SECURITIES AND EXCHANGE COMMISSION

WASHINGTON, D.C. 20549


__________________________


FORM 8-K/A

Amendment No. 2

__________________________


CURRENT REPORT

PURSUANT TO SECTION 13 OR 15(D) OF THE

SECURITIES EXCHANGE ACT OF 1934

 

DATE OF REPORT (DATE OF EARLIEST EVENT REPORTED):   April 21, 2008



COMPREHENSIVE HEALTHCARE SOLUTIONS INC

(EXACT NAME OF REGISTRANT AS SPECIFIED IN CHARTER)




DELAWARE

 

000-26715

 

58-0962699

(State or Other Jurisdiction of

Incorporation or Organization)

 

(Commission File No.)

 

(IRS Employee Identification No.)




360 Main Street, P.O. Box 393

Washington, VA 22747

(Address of Principal Executive Offices)


540-657-3149

(Issuer Telephone Number)



None

(Former Name or Former Address, if Changed Since Last Report)
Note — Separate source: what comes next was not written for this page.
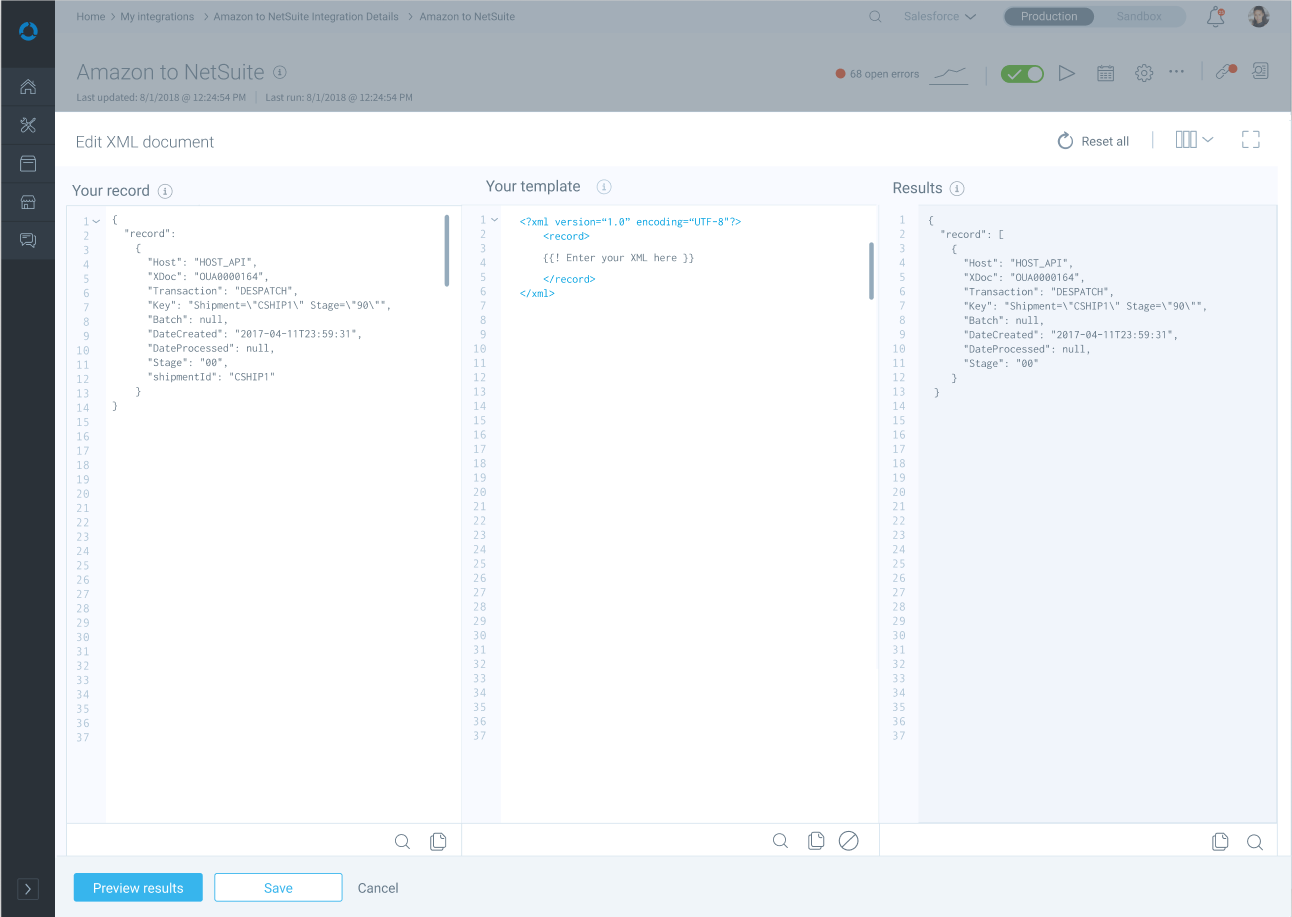Open integration settings gear icon
Screen dimensions: 1292x917
[x=1144, y=73]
FORWARD LOOKING STATEMENTS


This Form 8-K and other reports filed by Registrant from time to time with the Securities and Exchange Commission (collectively the “Filings”) contain or may contain forward looking statements and information that are based upon beliefs of, and information currently available to, Registrant’s management as well as estimates and assumptions made by Registrant’s management. When used in the filings the words “anticipate”, “believe”, “estimate”, “expect”, “future”, “intend”, “plan” or the negative of these terms and similar expressions as they relate to Registrant or Registrant’s management identify forward looking statements. Such statements reflect the current view of Registrant with respect to future events and are subject to risks, uncertainties, assumptions and other factors relating to Registrant’s industry, Registrant’s operations and results of operations and any businesses that may be acquired by Registrant. Should one or more of these risks or uncertainties materialize, or should the underlying assumptions prove incorrect, actual results may differ significantly from those anticipated, believed, estimated, expected, intended or planned.

 

Although Registrant believes that the expectations reflected in the forward looking statements are reasonable, Registrant cannot guarantee future results, levels of activity, performance or achievements. Except as required by applicable law, including the securities laws of the United States, Registrant does not intend to update any of the forward-looking statements to conform these statements to actual results.


Explanatory Note


This Current Report on Form 8-K/A Amendment No. 2, amends and supplements Item 5.02 of the Current Report on Form 8-K that was filed with the Securities and Exchange Commission by Comprehensive Healthcare Solutions, Inc. (“the Company”) on March 18, 2008, to include information regarding Mr. James Clark’s failure to accept his appointment to the board of directors of the Company. Also to include that Joseph Meuse has not resigned as the President, Chief Executive Officer, Chief Financial Officer, sole member of the Board of the Company.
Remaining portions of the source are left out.